======== Records supplied ========

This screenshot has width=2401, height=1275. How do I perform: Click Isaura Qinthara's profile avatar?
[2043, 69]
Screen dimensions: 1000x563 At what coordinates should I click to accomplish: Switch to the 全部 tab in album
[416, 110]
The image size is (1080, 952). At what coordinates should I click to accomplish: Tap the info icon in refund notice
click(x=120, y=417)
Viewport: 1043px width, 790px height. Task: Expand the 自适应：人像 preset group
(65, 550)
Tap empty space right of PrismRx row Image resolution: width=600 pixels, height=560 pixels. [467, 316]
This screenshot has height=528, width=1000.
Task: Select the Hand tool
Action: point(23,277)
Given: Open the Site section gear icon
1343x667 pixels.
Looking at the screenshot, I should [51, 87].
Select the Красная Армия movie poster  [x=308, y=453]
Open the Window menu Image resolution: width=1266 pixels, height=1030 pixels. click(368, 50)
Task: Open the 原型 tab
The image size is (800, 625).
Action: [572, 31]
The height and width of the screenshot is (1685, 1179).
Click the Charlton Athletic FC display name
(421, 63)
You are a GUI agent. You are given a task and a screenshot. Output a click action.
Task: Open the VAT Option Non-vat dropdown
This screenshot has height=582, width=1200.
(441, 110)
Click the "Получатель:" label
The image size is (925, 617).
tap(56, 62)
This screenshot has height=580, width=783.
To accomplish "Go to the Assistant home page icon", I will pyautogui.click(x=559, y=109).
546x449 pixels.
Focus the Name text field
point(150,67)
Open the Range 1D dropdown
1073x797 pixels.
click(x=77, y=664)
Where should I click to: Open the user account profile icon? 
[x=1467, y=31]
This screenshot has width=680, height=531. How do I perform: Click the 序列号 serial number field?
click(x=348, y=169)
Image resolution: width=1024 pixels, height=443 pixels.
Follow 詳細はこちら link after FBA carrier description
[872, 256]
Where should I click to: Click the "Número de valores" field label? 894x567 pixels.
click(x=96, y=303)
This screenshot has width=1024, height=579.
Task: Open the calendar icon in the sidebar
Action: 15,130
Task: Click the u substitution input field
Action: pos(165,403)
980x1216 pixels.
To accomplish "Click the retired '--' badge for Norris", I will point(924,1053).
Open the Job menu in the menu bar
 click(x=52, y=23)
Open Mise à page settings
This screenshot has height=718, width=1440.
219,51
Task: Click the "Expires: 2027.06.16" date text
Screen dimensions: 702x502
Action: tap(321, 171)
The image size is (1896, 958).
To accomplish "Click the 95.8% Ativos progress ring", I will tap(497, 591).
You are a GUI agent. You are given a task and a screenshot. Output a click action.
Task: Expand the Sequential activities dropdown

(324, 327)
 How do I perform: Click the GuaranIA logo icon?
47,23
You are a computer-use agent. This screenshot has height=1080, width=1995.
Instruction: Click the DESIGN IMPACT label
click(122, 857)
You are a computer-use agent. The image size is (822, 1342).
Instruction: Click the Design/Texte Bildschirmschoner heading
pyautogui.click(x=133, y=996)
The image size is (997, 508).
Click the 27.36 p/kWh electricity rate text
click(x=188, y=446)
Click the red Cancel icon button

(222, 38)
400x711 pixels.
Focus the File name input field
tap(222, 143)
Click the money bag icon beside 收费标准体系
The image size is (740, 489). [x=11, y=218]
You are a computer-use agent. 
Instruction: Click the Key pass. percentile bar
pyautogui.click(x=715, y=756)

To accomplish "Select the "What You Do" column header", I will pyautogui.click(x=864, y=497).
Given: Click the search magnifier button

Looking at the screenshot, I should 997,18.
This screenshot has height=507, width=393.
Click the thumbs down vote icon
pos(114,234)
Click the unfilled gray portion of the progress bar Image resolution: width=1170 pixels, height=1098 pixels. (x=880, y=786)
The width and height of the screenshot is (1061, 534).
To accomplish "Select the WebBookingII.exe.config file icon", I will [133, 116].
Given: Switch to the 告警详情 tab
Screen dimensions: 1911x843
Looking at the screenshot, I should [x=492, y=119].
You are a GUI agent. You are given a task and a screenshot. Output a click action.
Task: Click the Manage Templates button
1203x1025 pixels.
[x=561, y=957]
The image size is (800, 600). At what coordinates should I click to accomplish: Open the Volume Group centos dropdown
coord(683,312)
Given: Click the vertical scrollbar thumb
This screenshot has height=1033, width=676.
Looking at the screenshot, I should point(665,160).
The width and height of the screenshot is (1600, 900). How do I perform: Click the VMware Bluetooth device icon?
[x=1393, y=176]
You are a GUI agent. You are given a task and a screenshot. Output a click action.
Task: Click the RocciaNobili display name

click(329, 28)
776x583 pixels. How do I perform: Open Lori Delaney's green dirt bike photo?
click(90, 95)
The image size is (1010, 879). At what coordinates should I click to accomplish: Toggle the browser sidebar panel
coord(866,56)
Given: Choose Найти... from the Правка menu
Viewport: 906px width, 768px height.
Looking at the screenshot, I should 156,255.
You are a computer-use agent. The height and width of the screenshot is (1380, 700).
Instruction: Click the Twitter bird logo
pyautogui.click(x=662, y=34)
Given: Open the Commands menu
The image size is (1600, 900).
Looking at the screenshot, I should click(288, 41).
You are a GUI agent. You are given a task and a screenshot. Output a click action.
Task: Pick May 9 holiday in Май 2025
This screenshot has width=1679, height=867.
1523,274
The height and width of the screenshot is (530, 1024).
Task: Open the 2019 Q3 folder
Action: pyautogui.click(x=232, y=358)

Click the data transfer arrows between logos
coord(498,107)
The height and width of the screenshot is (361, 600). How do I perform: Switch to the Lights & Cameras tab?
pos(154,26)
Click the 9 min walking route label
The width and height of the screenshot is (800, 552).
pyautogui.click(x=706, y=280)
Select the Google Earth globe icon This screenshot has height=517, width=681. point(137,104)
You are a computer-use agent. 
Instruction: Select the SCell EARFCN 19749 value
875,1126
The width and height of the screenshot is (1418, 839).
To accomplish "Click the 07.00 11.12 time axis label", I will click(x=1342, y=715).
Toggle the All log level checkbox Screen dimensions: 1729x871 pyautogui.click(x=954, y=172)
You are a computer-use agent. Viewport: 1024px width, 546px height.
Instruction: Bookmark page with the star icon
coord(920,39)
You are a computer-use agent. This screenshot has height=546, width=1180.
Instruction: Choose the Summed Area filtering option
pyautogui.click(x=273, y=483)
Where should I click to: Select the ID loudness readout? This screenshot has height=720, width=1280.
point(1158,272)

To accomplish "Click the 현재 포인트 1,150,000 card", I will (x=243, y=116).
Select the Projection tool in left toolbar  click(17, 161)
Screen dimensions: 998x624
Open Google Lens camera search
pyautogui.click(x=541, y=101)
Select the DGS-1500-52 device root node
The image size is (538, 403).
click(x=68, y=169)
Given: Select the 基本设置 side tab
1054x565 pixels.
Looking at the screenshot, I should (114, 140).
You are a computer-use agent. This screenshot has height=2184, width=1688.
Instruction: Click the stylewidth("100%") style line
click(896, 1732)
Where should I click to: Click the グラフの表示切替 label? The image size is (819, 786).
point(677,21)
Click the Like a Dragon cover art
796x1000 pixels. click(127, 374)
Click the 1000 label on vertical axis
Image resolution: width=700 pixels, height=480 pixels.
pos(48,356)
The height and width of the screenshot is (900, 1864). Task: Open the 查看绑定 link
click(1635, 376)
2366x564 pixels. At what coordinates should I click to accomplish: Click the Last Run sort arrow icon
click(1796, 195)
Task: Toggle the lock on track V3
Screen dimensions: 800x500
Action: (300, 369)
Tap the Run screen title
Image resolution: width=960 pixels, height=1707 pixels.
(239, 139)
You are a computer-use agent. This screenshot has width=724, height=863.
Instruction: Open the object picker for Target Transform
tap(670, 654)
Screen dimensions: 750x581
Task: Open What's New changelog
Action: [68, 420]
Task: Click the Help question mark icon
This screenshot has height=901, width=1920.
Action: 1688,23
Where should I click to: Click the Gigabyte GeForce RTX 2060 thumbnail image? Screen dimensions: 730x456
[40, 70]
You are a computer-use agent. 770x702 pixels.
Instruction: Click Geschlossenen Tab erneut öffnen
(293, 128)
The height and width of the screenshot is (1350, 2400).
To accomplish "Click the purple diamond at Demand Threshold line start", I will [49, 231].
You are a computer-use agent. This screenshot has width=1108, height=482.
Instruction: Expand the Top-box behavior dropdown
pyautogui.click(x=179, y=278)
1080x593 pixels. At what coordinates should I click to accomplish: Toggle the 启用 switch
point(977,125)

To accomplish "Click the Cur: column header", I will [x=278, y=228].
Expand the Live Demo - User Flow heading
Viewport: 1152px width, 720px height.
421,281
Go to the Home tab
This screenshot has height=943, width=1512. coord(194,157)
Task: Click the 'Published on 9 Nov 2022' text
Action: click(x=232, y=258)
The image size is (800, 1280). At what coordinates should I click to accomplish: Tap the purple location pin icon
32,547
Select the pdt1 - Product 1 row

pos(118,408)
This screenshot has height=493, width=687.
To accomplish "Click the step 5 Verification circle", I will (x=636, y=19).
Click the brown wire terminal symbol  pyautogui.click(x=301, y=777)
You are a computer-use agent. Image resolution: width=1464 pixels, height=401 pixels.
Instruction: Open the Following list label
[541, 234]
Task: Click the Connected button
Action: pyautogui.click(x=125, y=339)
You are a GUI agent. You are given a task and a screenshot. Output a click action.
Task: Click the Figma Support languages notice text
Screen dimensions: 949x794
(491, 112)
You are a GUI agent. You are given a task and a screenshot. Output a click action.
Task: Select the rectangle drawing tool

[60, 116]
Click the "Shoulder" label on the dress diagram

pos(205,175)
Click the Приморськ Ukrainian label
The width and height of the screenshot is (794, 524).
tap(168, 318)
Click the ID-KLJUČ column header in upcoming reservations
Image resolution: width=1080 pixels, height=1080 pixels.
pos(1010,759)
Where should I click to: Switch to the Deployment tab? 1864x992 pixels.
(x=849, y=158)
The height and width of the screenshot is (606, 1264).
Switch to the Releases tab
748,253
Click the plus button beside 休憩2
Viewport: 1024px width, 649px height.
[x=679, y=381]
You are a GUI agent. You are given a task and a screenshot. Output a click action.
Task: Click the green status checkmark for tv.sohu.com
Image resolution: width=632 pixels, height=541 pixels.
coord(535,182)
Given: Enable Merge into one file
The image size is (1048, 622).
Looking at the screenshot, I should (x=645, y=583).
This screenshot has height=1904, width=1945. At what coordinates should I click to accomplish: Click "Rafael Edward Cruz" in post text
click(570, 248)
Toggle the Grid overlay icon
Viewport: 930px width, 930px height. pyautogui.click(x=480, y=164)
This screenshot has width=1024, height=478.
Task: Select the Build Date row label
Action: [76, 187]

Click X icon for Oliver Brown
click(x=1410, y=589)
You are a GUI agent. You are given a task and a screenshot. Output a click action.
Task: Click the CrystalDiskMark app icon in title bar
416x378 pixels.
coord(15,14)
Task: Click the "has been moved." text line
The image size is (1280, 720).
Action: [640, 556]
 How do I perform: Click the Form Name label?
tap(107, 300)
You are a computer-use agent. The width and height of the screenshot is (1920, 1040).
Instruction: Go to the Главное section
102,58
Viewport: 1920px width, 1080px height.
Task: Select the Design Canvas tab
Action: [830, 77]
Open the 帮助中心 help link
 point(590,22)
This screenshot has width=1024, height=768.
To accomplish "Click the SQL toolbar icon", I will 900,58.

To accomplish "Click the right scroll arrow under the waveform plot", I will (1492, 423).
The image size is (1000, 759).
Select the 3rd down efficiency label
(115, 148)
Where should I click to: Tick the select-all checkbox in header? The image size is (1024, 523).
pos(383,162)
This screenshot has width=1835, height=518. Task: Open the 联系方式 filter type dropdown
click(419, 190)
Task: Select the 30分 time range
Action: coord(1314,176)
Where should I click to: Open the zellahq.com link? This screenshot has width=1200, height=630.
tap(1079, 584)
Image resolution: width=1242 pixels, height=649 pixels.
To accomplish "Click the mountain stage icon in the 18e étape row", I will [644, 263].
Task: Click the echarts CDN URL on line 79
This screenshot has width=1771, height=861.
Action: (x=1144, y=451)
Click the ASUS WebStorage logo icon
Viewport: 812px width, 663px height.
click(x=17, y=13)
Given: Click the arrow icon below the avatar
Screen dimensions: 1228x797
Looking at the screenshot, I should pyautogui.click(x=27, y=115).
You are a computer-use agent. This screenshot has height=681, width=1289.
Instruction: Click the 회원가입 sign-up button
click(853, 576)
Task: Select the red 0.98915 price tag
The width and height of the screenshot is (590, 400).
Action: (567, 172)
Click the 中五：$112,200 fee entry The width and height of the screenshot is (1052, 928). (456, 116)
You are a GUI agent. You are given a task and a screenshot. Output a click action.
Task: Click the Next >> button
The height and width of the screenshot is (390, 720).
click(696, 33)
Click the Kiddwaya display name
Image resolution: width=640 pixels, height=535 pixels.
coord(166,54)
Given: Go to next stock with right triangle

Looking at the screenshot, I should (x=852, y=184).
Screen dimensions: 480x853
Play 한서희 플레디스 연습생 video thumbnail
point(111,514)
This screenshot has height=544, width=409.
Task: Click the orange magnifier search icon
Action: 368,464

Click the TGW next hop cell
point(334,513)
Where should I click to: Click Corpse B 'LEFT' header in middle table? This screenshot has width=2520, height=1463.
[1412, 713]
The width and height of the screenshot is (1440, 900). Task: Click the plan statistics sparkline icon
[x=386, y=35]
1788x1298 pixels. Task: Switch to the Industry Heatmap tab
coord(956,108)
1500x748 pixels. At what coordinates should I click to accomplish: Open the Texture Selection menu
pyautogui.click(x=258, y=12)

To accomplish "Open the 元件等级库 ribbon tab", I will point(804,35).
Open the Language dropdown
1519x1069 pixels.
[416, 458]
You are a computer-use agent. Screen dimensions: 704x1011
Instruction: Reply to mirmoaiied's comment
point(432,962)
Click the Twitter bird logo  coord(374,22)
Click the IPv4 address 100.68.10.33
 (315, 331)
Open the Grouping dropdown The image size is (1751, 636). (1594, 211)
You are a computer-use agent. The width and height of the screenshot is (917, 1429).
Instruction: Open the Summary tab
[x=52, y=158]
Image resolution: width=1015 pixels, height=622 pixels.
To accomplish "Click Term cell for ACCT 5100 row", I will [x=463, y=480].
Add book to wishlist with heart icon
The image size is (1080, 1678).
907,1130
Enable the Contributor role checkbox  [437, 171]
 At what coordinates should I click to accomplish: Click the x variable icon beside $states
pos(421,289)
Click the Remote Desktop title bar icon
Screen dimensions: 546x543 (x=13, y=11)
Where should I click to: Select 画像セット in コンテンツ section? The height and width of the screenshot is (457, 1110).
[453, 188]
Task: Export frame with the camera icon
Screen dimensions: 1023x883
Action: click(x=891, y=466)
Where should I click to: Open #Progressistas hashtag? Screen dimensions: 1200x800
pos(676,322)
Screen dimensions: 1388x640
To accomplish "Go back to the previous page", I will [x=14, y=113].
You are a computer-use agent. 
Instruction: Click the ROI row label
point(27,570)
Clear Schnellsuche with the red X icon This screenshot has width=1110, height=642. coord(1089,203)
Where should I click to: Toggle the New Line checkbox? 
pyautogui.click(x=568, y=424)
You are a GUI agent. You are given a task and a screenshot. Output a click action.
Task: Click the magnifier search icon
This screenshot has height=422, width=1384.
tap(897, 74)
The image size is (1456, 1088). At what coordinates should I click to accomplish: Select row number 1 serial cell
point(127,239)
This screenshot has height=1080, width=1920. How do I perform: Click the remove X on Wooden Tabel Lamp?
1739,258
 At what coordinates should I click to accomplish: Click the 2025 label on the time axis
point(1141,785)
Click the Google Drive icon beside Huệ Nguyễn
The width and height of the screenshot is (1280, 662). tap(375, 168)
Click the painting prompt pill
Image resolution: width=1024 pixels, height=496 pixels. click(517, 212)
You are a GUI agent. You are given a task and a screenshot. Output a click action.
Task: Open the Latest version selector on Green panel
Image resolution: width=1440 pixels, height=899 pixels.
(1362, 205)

========

(Try it):
Return word for word the lines above from the line with "You are a computer-use agent. Screen" to the line with "is (917, 1429).", including both and leaving out all others.

(Reply to the exercise):
You are a computer-use agent. Screen dimensions: 704x1011
Instruction: Reply to mirmoaiied's comment
point(432,962)
Click the Twitter bird logo  coord(374,22)
Click the IPv4 address 100.68.10.33
 (315, 331)
Open the Grouping dropdown The image size is (1751, 636). (1594, 211)
You are a computer-use agent. The width and height of the screenshot is (917, 1429).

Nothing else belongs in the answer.